AIM: Change "Bookmark" to "Save" throughout the listing below, keeping every other line and word as it is, and leave the pictures out of your answer.

Screen-element location records:
......

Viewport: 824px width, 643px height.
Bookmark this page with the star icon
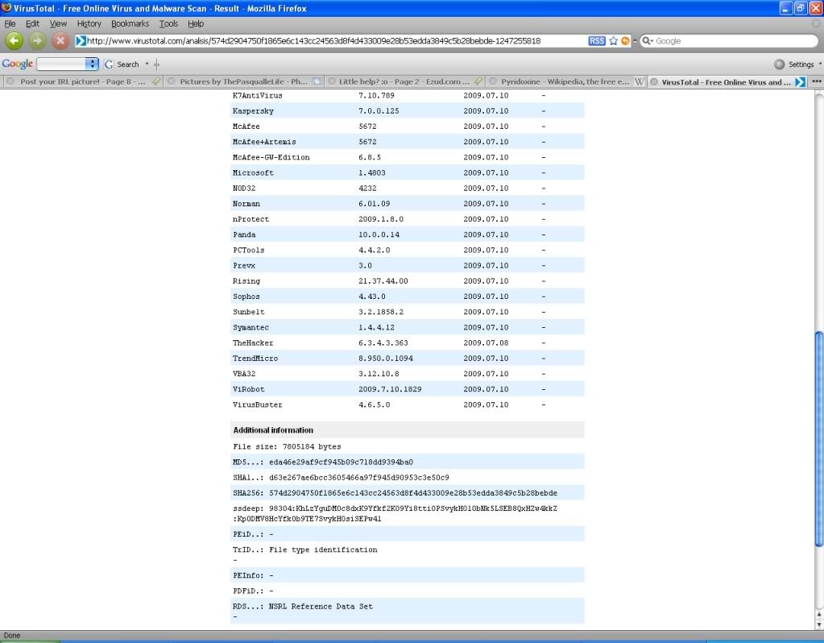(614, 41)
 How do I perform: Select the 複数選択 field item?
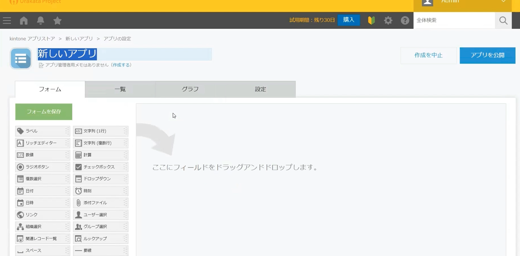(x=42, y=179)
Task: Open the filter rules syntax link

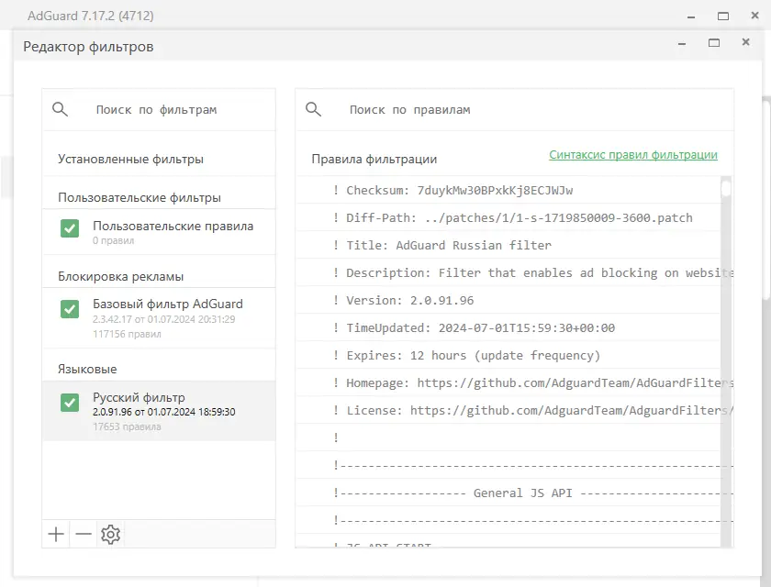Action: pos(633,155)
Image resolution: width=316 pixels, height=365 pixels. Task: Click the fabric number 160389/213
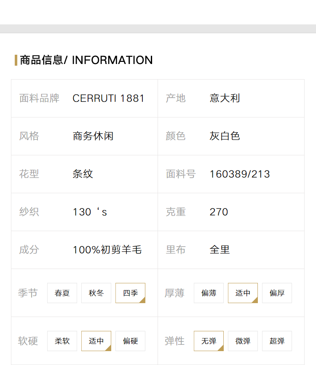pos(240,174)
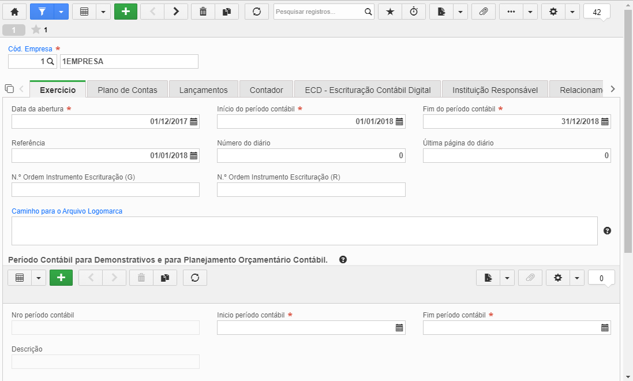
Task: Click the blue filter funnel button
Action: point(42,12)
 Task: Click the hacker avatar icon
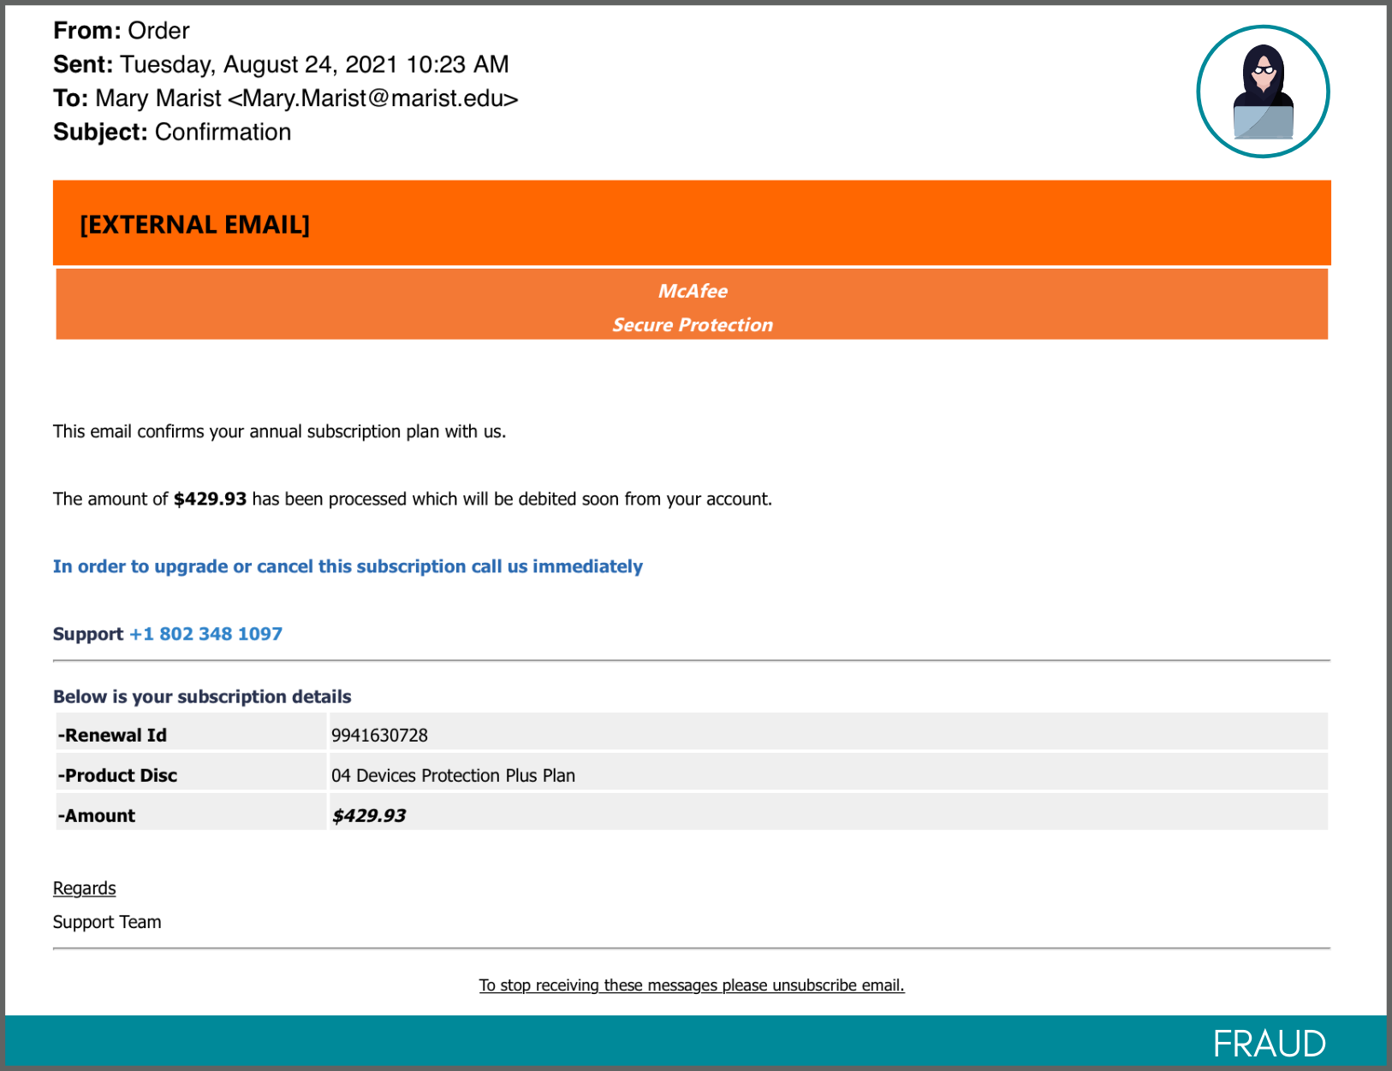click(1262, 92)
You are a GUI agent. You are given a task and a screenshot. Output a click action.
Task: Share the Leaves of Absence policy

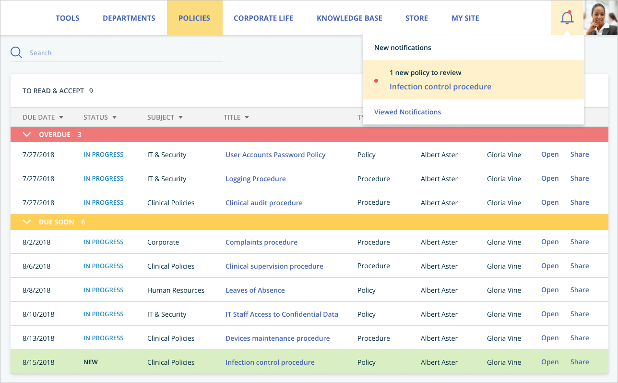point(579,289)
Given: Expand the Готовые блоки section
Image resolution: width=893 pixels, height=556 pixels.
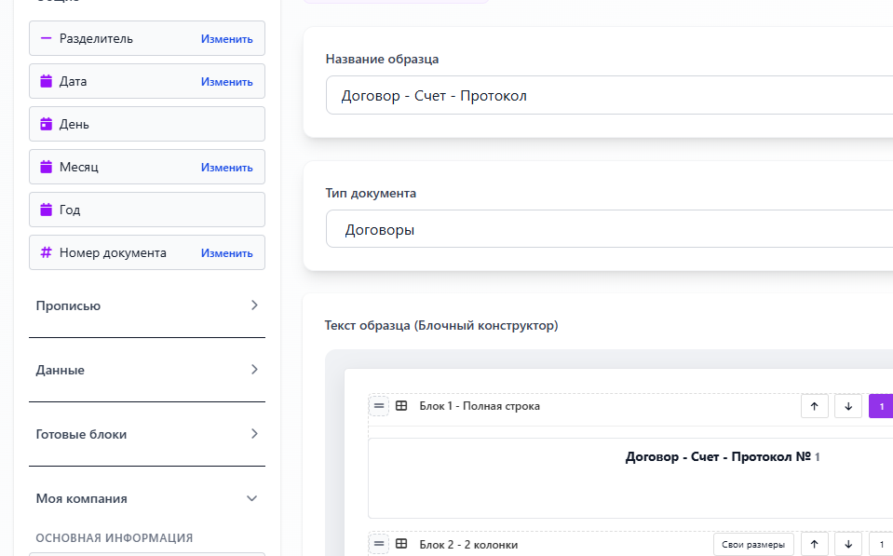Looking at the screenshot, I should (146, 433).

......

EXPECTED ANSWER:
Viewport: 824px width, 643px height.
Save this page with the star icon
(614, 41)
 How do I perform: Select the 複数選択 field item?
(x=42, y=179)
Task: Open the filter rules syntax link

Action: pos(633,155)
Image resolution: width=316 pixels, height=365 pixels. Task: Click the fabric number 160389/213
pos(240,174)
Task: Click the blue filter funnel button
Action: point(42,12)
 Task: Click the hacker avatar icon
click(1262, 92)
You are a GUI agent. You are given a task and a screenshot. Output a click action.
Task: Share the Leaves of Absence policy

point(579,289)
Given: Expand the Готовые блоки section
Image resolution: width=893 pixels, height=556 pixels.
Looking at the screenshot, I should (146, 433).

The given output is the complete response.